* _Task_: Please render the records from the line with "The image size is (800, 800)." up to and including the last line as a Markdown table. Use two columns, Index for the row number and Entry for the line, and omit blank lines.

###

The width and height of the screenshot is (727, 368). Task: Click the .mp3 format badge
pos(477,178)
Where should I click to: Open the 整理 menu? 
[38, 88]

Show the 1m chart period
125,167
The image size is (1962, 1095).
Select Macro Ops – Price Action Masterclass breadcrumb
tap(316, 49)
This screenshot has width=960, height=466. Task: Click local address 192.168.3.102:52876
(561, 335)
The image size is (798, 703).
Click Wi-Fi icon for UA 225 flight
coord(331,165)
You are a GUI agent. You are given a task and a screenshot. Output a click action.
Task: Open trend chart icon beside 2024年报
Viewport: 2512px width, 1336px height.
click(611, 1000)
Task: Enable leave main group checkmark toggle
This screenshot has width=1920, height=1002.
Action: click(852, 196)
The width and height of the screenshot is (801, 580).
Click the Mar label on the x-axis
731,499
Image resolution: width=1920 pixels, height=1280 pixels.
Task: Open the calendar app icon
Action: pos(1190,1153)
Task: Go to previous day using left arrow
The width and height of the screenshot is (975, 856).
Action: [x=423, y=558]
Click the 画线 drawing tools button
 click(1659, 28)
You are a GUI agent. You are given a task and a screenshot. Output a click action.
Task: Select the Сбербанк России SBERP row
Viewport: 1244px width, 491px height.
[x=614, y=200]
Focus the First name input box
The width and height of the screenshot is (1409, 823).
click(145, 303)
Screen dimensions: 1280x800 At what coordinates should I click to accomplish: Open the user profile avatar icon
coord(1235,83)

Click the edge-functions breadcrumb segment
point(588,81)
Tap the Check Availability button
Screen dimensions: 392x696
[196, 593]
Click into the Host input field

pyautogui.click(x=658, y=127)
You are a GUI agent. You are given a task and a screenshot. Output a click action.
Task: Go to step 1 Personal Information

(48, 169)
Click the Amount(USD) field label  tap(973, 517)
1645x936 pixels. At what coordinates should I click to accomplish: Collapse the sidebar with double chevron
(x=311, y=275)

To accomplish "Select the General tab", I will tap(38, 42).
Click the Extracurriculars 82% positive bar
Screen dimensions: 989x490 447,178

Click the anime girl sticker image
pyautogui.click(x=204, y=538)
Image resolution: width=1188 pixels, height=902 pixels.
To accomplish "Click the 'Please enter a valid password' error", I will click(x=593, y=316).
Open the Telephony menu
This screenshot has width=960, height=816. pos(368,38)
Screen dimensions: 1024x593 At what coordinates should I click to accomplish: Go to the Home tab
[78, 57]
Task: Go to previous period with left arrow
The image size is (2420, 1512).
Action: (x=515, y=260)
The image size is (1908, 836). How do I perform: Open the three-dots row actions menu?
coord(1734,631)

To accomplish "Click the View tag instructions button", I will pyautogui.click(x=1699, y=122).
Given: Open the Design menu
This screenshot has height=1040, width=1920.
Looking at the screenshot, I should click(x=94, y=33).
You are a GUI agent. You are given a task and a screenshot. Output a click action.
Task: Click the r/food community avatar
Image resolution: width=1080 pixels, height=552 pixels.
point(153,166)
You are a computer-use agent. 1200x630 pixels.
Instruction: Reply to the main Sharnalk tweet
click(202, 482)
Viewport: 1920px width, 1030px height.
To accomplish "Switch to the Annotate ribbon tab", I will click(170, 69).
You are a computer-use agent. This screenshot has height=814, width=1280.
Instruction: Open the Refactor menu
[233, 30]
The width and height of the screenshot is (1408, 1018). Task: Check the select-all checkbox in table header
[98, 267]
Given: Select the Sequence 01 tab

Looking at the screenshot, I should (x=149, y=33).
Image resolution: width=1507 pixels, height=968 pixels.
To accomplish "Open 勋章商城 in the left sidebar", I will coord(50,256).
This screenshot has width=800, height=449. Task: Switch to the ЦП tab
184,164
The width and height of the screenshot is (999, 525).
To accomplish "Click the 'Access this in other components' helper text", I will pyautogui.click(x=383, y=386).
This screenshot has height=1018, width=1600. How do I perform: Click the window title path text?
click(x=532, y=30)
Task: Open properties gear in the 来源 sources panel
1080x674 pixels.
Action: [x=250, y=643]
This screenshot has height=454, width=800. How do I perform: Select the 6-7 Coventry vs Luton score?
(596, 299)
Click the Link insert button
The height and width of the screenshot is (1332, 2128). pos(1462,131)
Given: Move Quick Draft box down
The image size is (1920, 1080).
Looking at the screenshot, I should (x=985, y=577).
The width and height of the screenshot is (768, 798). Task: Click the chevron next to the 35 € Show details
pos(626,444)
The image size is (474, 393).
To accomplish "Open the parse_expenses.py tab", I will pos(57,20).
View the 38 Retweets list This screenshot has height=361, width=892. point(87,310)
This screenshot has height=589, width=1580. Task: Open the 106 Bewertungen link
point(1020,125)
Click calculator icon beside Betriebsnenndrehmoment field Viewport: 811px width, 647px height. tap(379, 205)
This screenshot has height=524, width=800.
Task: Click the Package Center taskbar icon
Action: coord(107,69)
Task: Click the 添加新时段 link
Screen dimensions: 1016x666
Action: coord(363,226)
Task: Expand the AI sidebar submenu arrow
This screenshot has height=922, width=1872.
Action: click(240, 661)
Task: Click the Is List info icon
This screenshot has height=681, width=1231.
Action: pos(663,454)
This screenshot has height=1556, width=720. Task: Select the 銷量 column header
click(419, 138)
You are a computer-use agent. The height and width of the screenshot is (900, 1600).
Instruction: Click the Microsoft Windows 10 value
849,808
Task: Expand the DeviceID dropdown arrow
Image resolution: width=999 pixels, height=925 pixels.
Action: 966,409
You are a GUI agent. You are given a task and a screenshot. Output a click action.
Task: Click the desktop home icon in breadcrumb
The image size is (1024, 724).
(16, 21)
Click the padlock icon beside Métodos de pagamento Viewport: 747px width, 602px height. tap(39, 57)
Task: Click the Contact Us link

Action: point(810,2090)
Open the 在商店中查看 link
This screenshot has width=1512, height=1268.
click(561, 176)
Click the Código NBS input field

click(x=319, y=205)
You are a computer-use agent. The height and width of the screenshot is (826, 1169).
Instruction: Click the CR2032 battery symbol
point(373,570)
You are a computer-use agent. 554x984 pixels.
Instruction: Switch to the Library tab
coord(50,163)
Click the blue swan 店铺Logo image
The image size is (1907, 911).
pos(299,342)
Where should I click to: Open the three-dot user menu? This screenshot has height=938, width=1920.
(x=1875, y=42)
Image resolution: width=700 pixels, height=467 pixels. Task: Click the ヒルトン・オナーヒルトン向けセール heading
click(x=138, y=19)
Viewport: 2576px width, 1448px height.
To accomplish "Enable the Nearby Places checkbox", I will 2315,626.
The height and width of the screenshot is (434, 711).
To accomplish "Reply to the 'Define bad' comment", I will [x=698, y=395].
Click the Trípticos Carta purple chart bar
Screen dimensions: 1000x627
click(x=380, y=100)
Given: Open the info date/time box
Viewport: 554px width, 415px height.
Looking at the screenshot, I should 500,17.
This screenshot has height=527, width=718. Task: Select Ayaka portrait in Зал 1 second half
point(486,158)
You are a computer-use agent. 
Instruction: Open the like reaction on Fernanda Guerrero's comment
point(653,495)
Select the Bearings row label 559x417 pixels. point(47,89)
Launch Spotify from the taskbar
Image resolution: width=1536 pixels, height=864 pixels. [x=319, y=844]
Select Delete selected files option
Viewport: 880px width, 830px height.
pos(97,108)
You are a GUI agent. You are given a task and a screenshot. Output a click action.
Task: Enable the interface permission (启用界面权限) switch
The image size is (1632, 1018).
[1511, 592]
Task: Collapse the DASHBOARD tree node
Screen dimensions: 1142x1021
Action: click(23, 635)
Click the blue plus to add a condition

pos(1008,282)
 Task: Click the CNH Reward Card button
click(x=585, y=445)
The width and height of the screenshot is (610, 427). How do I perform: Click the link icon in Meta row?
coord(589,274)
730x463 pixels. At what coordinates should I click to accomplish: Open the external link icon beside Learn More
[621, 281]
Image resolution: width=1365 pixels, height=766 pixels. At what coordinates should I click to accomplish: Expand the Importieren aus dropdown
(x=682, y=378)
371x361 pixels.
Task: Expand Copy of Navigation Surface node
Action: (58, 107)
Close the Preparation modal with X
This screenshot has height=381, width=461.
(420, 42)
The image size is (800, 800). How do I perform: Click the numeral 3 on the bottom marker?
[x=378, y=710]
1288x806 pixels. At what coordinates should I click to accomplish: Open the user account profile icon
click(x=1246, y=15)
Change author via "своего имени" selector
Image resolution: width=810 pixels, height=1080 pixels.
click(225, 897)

###

* _The reply_:
| Index | Entry |
|---|---|
| 1 | The image size is (800, 800). How do I perform: Click the numeral 3 on the bottom marker? |
| 2 | [x=378, y=710] |
| 3 | 1288x806 pixels. At what coordinates should I click to accomplish: Open the user account profile icon |
| 4 | click(x=1246, y=15) |
| 5 | Change author via "своего имени" selector |
| 6 | Image resolution: width=810 pixels, height=1080 pixels. |
| 7 | click(225, 897) |